If it were me, rather than crate them, I'd build a good kennel. They'd have more room, be in the fresh air. They'd be secure and fulfill the penned up requirement, when you are gone.

DFrost


----------



## Paula Valentine (Apr 17, 2006)

David, 
we do have a 2 dog kennel with a top, i could use that but i am concerned with it being too cold for them in the winter as they are both up there in age. also kinda worried about leaving them outside in the kennel with neighbors and kids possibly bothering them. my property will not have a perimeter fence.
Thanks 

Paula


----------



## Kristina Senter (Apr 4, 2006)

Is there a basement, garage or somewhere inside that you could put up a reasonably large kennel? Two crates take up quite a bit of space inside anyway, perhaps you could find somewhere to take up just a little more space with an indoor kennel? remotely possible?
-Kristina


----------



## Woody Taylor (Mar 28, 2006)

Get one big enough for your husband, sounds like he might benefit from crating up that bug in his rear a few hours a day. Studies have shown a lot of improvement from crating problem spouses.

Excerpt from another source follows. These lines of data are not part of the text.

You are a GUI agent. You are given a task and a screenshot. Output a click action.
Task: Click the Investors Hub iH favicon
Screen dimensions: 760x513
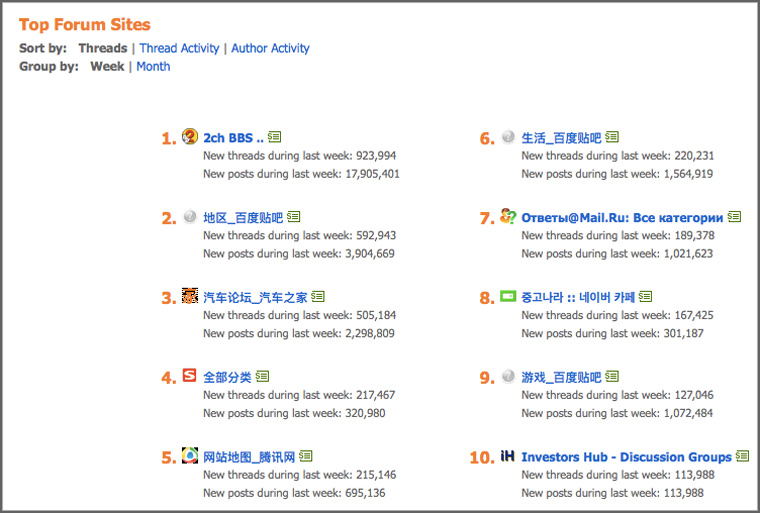point(508,456)
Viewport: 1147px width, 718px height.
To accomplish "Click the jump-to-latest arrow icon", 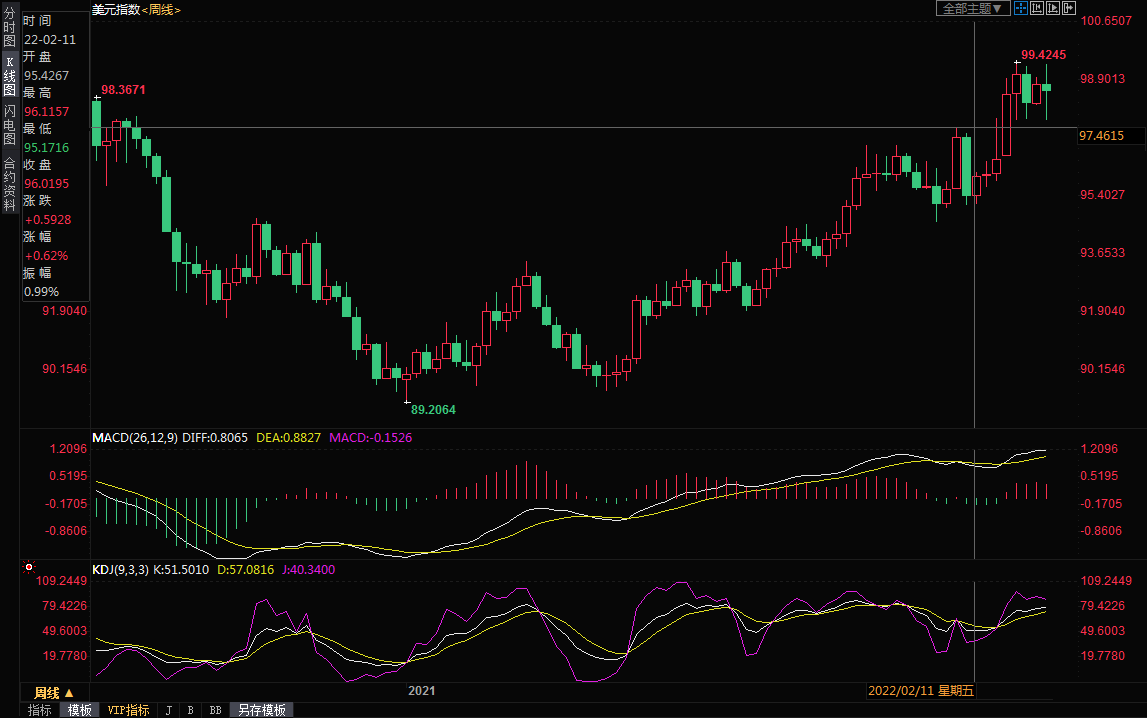I will 1067,8.
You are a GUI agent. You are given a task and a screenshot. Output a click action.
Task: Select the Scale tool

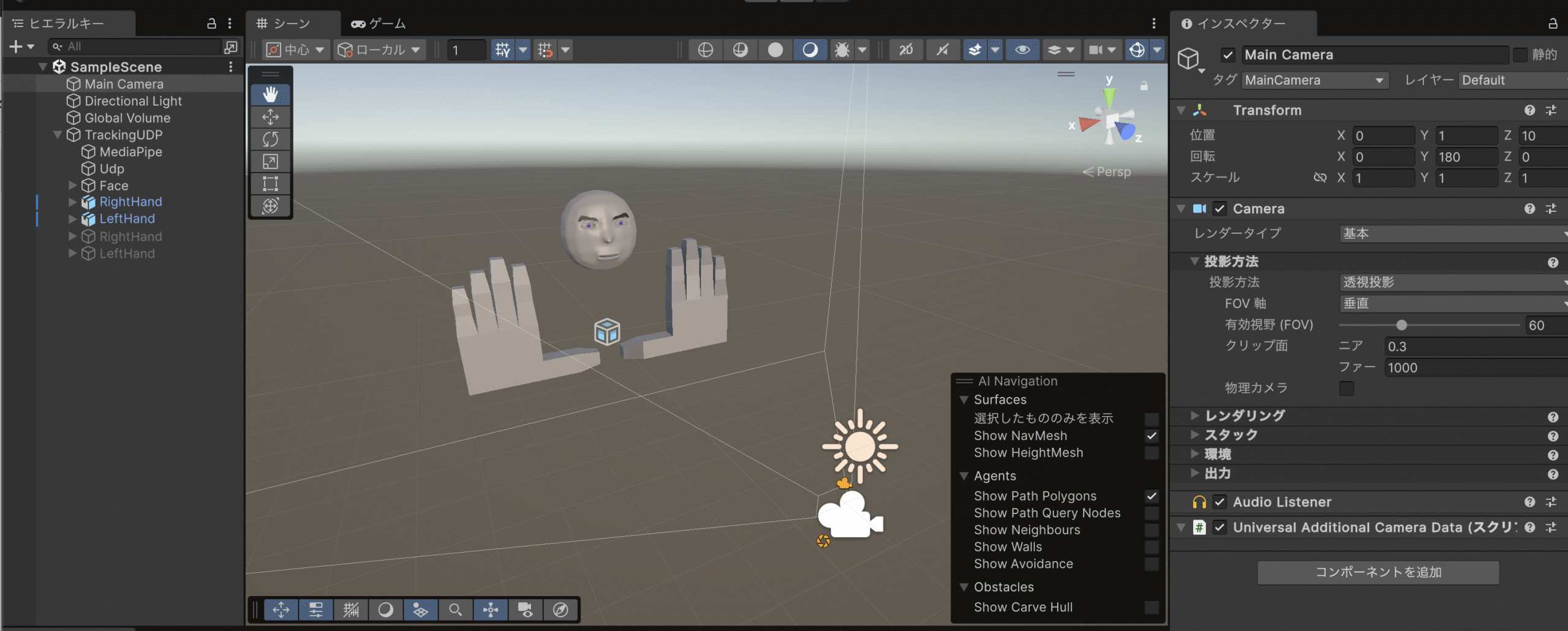click(270, 161)
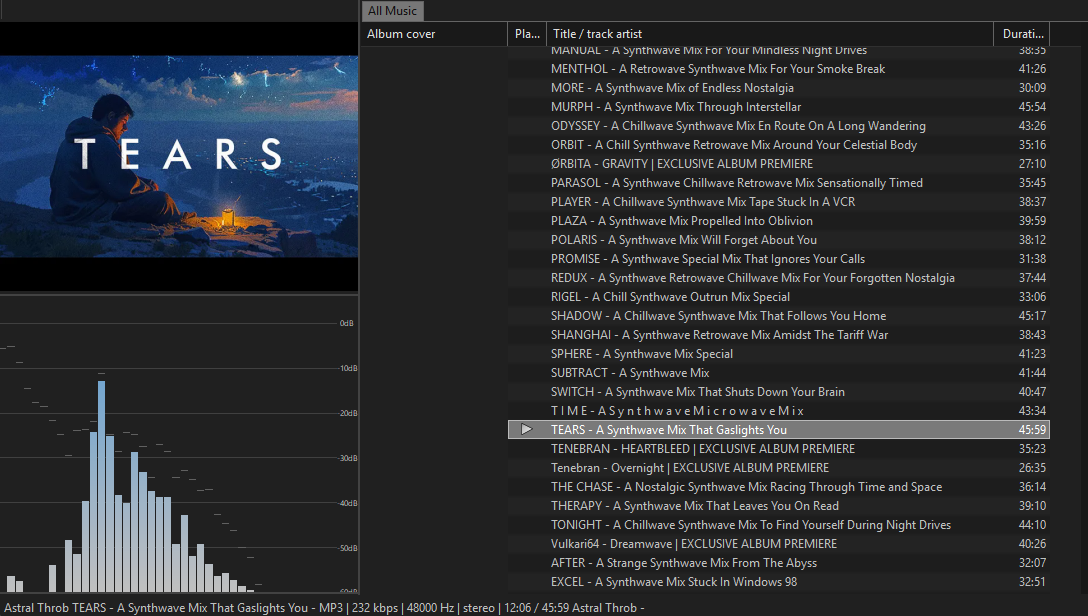This screenshot has height=616, width=1088.
Task: Select SUBTRACT - A Synthwave Mix track
Action: [x=629, y=373]
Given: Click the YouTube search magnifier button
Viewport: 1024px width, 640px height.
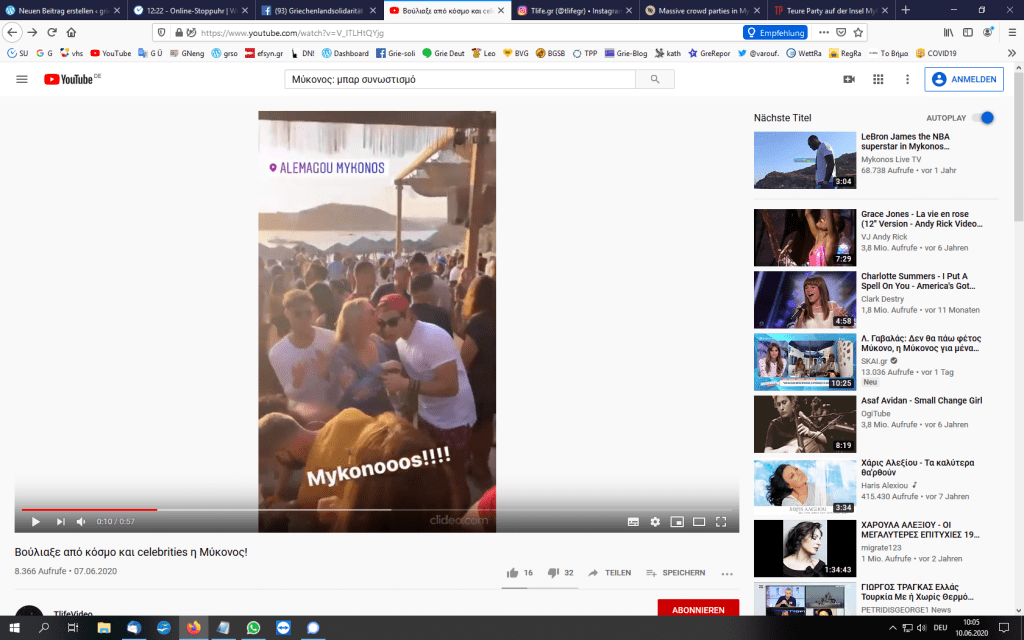Looking at the screenshot, I should tap(655, 79).
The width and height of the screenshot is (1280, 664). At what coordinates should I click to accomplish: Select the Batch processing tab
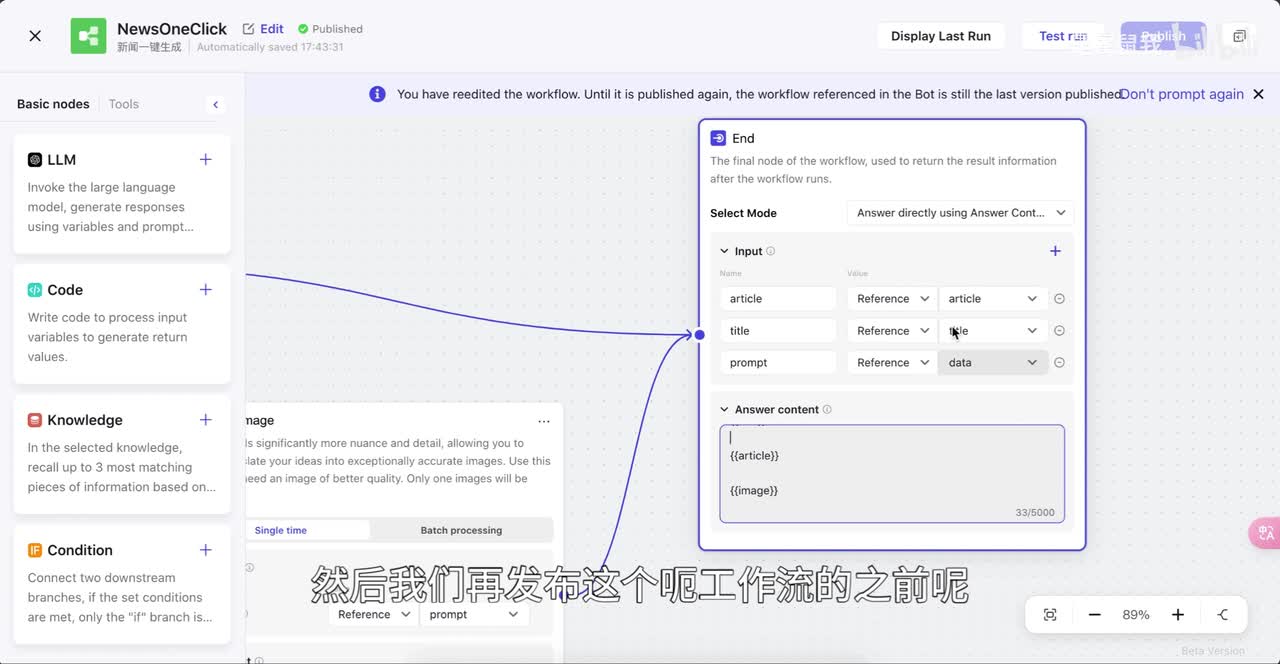coord(461,530)
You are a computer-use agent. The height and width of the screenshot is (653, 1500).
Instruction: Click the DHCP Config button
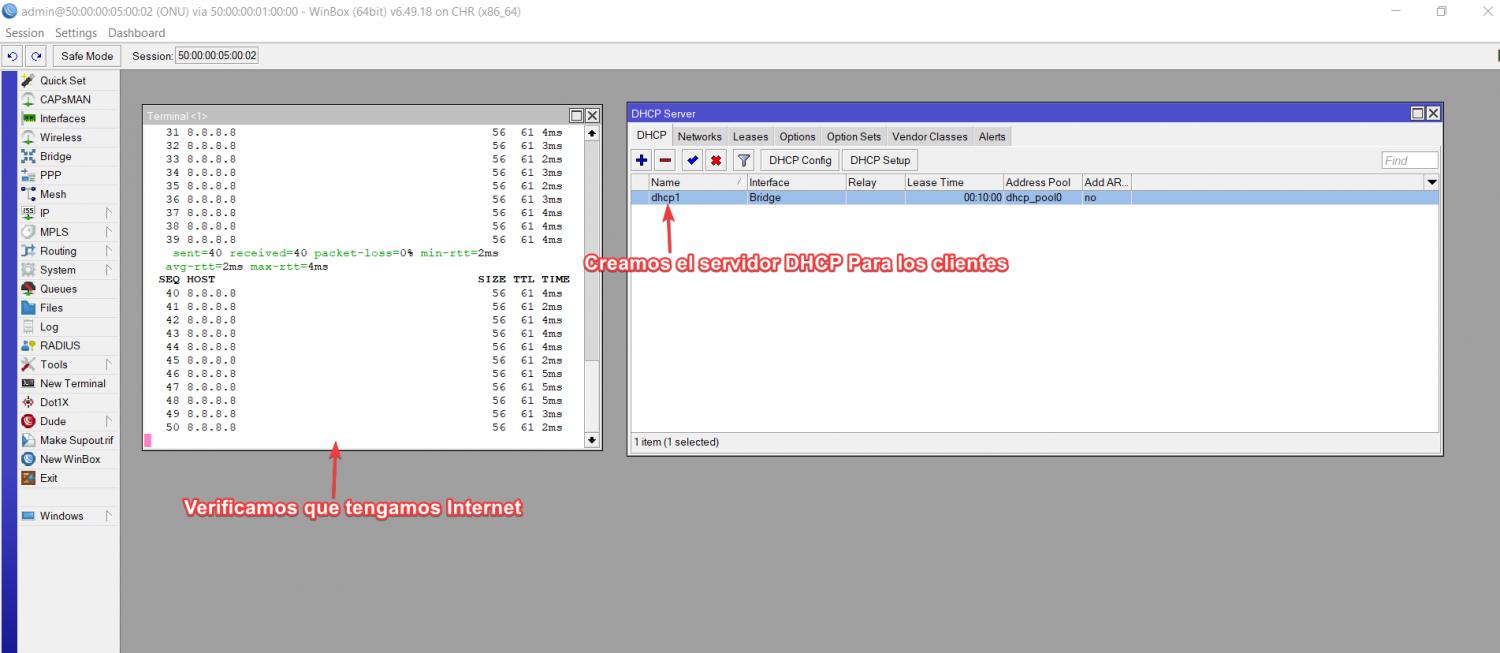point(800,160)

I like the aircraft-compliant plastic crates (I have a wire one as well on our second floor). I think those are quieter and provide more of a "cave" for the dog. Work better in different situations, IMO...cars/hotels/vets/planes trips. I like the wire one and the one we have is quite large but I don't like how open they are...Annie sleeps in our wire one at night, it's tucked away in a recessed part of our bedroom so she will get a "cave" feel.

Given that it's been so long since they've been crated, another advantage of a more portable plastic crate is that you can get them used to it slowly, and crate them around you and in areas of high traffic. I don't know if your dogs are nervy but that will be an abrupt transition for them and might be kind of rough if you just throw them in a kennel in the basement. Annie always crates within sight of our family and I think that makes it a lot less frustrating for her.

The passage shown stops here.